Review by Alistair Lewsley with pics by Laura Patterson
Southern man better keep your head
Rock City is a total sell out tonight, like the rest of the gigs on Black Stone Cherry’s UK tour. They are back quickly after November’s stint as second top billing on a Road Runner records showcase. This gig feels like they are on the verge of a big break through and I doubt they will be playing gigs this small again for a while.
Rival Sons are ridiculously skinny, kitted out in junk shop leather jackets silk scarves and oh so tight jeans. It’s a real throwback to the kind of bands who surfaced after the hippy dream died and before the New Wave of British Heavy Metal kicked all the glamour out of rock music. Rival Sons have released two albums, Before The Fire, released digitally and their first conventional release Pressure and Time. Their set pulls tracks from both. Their sound, like the look definitely channels the best of early 70’s rock music. It’s a murky brew of Led Zeppelin 2 riffs and drums, Exile on Main Street slide playing, and a vocalist who manages to sound like Robert Plant, Steve Van Zandt and David Coverdale bundled up into a wiry little package. Although there’s a definite retro vibe to Rival Sons they are more than just a tribute band. It still feels very contemporary; “Burn Down Los Angeles” manages to pack a punch that puts some of the city’s punk bands to shame. Rival Sons encore is a cover of “Oh Well” Fleetwood Mac’s 1969 classic, which kind of sums up their sound perfectly: raw, funky, and bluesy and a little bit out of kilter with their contemporaries.
Black Stone Cherry hit the stage after the PA plays No Digitty and some bluegrass banjo music, and it’s obviously all going to be fun on the bun. The band describe their music as “southern rock” rather than heavy metal and there’s a good old boy Kentucky shtick going on tonight that might put Bo and Luke Duke to shame. Black Stone Cherry are touring to support their latest album Between The Devil And The Deep Blue Sea and their set leans heavily on songs from that album. They kick things off with “Change” and rattle through, “Maybe Someday”, “Blind Man” and “Such A Shame” before they pause for breath. Their set is full of genuine crowd pleasers like “Blame it on the Boom Boom” and “White Trash Millionaire” and the audience love it. Chris Robertson’s voice has a genuine depth and warmth to it and ranges from sweet and soulful to harsh and dirty like some of the best Stax soul singers. It’s no surprise that in interviews John Lawhon and Robertson have both admitted to a love of Motown and Stax back catalogue. The set loses its way a bit in the middle with an obligatory metal drum solo, and a sit down acoustic set where the songs suddenly seem to become more “meaningful”. There is some toe curling rehearsed banter between songs, although they pull out covers of “Champagne Supernova” and Nirvana’s “Rape Me” before a sluggish version of “Stay”, the weakest song on “Devil And the Deep Blue Sea”.

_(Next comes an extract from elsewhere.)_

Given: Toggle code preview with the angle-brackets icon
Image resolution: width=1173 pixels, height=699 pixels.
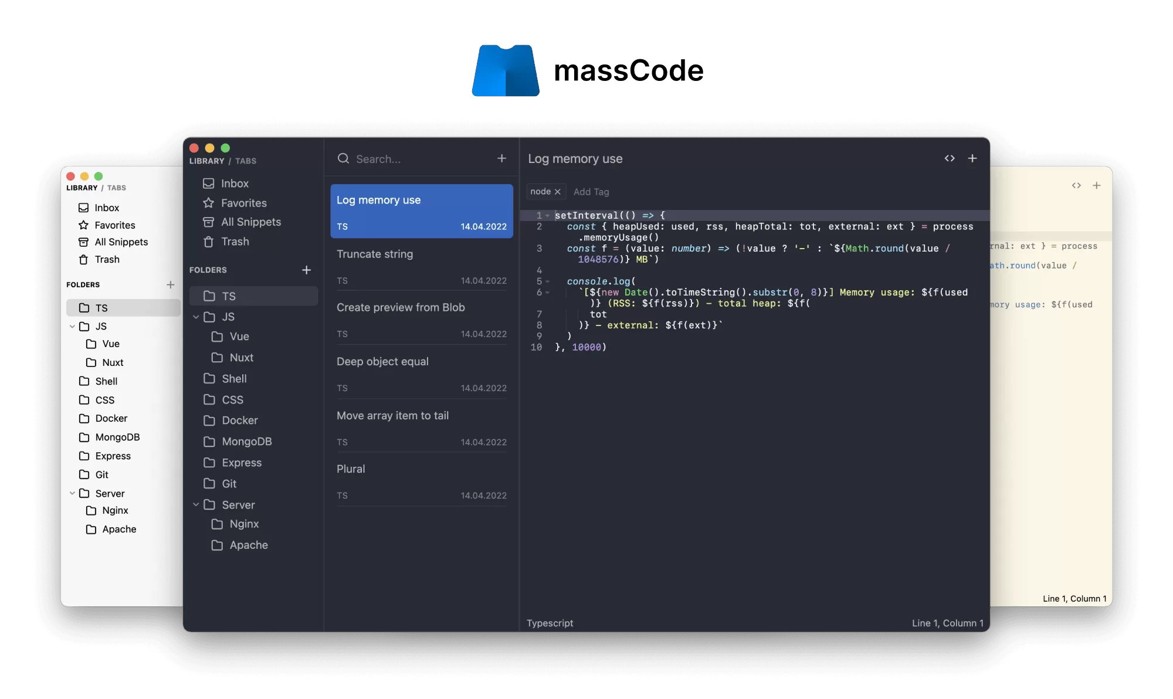Looking at the screenshot, I should coord(950,158).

Black Stone Cherry are at their best playing fast chunky rock riffs, and they get back to that fairly quickly, and “Devil’s Queen” from Folklore and Superstition gets things back on track again. The band throw themselves back into the set, Ben Wells on rhythm guitar throws himself around like a rag doll in a tumble dryer, climbing onto the monitor and pointing at the crowd. I’m not wearing my glasses, and in that myopic state he looks a lot like Scott Gorham of the mighty Thin Lizzy. The set closes with encores from their first 2 albums, “Peace Is Free” and “Lonely Train”. When they rock they really hit it. I didn’t know a lot about Black Stone Cherry before tonight, they feel like a band with a bit more depth than a lot of other rock bands. There are obvious comparisons with a lot of southern rock bands; I am forcibly reminded of Corrosion of Conformity at times. What sets Black Stone Cherry apart is the other things going on in their music. It’s a good night to be a good old boy, even if there aren’t too many people in Nottingham who understand Robertson’s Edmonton drawl.